It’s been a long winter
with chemo, radiation, and heart palpitations that were
really myocardial infarctions and a sign we didn’t have much time left.
We didn’t know it but that last drive was it – the last of a
life with still too many days left unlived.
We swoosh around the curves like we’re riding waves
though we were always both too afraid to go out past the
breakers.
The sand closer to shore always felt safer, even with
jellyfish stings and crab claw toe pinches.
A dusty rose falls all around us as day gives way to night.
The mid-March humidity dissipates with the sunset and we hit
a straightaway of smooth sailing.
No cars are ahead in the distance or in the rear view –
just our two high beams breaking up the fading light.
This road, this asphalt sea, is ours as the night rolls in
behind us.
We miss our turn twice but keep on driving.
People are at the house waiting, but you’re not ready to
turn around.
After all, the streetlights haven’t come on yet.
The darkness is a high tide rolling in above us as we sink
beneath the surface in silence.
We know the road is going to end sooner than we expected or
hoped.
We had no idea the next day this moment and you would be
another memory in my mind to hold onto rather than your tan, freckled hand with knobby knuckles
and slender fingers I’d know anywhere.
We lose time as we drive along the back roads of our lives.
We don’t dare interrupt this moment where what will be and
what has been don’t exist – just what is.
I steal a peek at you, huddled next to me, arms wrapped tight,
holding yourself in one piece against the cooling air.

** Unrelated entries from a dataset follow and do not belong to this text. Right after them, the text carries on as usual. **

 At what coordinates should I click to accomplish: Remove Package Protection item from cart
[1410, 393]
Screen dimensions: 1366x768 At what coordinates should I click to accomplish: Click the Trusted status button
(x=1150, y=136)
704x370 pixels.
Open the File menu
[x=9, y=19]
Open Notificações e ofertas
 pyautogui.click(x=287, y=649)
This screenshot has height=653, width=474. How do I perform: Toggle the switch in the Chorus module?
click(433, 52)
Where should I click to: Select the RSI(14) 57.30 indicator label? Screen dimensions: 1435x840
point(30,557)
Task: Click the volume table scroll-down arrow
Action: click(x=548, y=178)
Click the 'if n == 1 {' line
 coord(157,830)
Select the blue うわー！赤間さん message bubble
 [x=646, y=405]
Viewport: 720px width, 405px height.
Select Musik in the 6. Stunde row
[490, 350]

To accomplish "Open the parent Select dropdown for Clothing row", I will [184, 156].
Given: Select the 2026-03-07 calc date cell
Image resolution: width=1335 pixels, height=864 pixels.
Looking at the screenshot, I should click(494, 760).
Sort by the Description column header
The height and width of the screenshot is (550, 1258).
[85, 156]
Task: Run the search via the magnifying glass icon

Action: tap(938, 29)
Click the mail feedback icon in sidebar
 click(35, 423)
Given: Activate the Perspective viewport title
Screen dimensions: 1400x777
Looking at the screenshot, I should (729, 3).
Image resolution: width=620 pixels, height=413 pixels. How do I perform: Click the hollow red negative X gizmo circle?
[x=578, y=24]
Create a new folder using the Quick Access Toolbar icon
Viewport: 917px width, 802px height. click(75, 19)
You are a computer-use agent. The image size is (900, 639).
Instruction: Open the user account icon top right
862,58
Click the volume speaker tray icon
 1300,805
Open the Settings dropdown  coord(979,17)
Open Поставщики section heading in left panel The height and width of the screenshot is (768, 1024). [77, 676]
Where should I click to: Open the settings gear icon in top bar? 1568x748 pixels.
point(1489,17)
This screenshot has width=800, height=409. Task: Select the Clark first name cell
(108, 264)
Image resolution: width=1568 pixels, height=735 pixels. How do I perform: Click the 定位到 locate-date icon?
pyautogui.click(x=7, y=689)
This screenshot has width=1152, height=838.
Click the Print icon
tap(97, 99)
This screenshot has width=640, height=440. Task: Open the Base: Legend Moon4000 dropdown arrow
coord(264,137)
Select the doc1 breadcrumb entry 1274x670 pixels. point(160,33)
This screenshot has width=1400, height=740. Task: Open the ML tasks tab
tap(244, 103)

I switch on the heat,
redirect the blast to our feet so it isn’t lost in the night, and watch
happiness spread across your lips, cheeks, your body as if you were standing in
the bright warmth of a high noon, deep south July sun.
This snapshot of you lives in perfect polaroid detail in my
memory palace among the many shrines I’ve built to you.
Eventually, we make our way back home, and though we didn’t
know you were leaving the next day, we both knew the second we locked
blue-eye-to-blue-grey-eye there would be no more top-down drives in our future.
Sometimes I can still feel the hum in my bones of the tires
meeting the road, riding into darkness like we did so many years ago – you
sitting by my side, forever glamorous in sunburst yellow and leopard print.
I’ll never know what it’s like to live so loudly without
ever saying a word.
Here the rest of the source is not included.